**Task objective**
Where in the records does the word "checkmark" occur? Copy each line in which it does.

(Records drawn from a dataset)
****
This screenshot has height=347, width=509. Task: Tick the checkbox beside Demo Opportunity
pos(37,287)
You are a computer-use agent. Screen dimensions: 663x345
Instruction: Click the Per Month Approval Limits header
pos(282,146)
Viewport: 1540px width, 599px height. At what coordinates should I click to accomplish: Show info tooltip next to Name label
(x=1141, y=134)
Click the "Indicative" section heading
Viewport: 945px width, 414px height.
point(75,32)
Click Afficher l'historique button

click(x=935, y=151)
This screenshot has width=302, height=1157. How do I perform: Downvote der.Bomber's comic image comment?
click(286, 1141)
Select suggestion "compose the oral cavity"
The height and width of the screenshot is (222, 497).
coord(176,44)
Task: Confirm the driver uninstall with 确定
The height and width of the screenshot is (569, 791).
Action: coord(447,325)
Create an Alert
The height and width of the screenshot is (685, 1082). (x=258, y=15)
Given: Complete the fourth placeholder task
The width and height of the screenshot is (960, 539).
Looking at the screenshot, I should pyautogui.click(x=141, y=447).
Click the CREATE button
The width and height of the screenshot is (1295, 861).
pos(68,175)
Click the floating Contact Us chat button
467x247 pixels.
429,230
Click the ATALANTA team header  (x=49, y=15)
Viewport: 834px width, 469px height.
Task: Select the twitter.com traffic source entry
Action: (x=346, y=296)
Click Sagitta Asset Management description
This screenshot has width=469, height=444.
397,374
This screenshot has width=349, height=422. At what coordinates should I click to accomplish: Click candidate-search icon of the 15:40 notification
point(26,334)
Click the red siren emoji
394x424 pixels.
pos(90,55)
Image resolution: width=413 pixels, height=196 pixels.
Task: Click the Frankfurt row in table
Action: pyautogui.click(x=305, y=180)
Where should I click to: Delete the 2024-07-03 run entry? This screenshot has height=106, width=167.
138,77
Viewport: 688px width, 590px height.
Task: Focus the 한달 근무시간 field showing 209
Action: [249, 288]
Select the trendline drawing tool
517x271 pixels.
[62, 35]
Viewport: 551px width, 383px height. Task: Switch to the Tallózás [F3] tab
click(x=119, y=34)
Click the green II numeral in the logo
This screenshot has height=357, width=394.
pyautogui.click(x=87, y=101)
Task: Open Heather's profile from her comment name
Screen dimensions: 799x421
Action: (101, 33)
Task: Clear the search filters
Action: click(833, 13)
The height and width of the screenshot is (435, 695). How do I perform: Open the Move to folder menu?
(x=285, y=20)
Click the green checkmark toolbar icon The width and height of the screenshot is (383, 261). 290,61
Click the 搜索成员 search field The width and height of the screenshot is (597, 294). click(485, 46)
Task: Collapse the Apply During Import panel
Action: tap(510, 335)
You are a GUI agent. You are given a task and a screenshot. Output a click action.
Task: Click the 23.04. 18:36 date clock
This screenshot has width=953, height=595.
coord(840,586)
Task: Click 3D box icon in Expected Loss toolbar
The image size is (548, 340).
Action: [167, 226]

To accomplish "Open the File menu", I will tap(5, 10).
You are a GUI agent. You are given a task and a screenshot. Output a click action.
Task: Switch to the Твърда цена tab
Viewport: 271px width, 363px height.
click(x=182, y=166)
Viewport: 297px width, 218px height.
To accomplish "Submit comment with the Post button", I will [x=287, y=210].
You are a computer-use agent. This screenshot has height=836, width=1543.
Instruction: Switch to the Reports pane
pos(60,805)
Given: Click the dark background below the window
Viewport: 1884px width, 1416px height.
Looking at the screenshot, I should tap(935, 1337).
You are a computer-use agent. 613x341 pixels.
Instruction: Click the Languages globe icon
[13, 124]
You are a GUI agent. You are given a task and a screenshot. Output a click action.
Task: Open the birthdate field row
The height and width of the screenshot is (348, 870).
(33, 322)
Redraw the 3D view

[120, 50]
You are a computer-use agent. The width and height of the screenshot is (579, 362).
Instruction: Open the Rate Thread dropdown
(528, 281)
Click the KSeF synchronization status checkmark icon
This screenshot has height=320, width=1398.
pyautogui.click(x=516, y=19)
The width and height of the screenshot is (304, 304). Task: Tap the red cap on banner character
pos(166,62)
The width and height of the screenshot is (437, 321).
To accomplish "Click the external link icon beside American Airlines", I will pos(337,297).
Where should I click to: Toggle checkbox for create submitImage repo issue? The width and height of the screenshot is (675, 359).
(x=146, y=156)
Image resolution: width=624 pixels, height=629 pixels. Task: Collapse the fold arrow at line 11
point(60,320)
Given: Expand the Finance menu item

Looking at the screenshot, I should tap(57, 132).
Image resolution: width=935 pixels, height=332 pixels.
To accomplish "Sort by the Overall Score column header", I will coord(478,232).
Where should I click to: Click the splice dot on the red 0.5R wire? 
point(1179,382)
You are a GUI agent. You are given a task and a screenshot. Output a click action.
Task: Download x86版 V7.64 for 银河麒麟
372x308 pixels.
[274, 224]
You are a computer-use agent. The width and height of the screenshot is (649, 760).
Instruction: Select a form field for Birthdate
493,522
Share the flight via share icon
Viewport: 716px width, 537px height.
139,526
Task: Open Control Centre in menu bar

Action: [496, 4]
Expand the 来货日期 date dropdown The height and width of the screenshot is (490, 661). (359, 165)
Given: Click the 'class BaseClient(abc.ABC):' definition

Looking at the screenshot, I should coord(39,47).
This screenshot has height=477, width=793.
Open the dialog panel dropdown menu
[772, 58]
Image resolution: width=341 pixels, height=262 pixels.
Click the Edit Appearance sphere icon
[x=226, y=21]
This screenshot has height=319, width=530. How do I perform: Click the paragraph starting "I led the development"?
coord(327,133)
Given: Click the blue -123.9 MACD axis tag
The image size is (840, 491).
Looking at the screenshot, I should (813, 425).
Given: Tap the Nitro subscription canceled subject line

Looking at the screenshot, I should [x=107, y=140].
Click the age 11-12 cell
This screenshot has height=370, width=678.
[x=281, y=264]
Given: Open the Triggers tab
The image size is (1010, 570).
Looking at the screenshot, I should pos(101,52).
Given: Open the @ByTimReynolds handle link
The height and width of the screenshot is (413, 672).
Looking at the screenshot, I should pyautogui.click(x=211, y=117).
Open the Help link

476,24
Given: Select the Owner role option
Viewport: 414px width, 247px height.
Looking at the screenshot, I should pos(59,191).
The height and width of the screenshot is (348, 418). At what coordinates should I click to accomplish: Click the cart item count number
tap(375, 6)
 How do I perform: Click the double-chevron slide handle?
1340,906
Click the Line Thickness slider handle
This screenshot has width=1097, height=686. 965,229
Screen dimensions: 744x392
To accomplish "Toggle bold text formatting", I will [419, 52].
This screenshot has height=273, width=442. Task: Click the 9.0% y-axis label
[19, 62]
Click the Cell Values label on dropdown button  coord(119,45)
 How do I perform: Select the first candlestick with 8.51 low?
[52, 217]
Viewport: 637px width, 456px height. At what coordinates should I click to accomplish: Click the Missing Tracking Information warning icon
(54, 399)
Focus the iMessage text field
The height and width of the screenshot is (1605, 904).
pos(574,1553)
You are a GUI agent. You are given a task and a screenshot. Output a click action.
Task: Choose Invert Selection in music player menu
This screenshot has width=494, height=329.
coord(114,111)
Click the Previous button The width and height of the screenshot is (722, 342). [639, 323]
****
**Solved exercise**
Click the green checkmark toolbar icon The width and height of the screenshot is (383, 261). 290,61
Click the KSeF synchronization status checkmark icon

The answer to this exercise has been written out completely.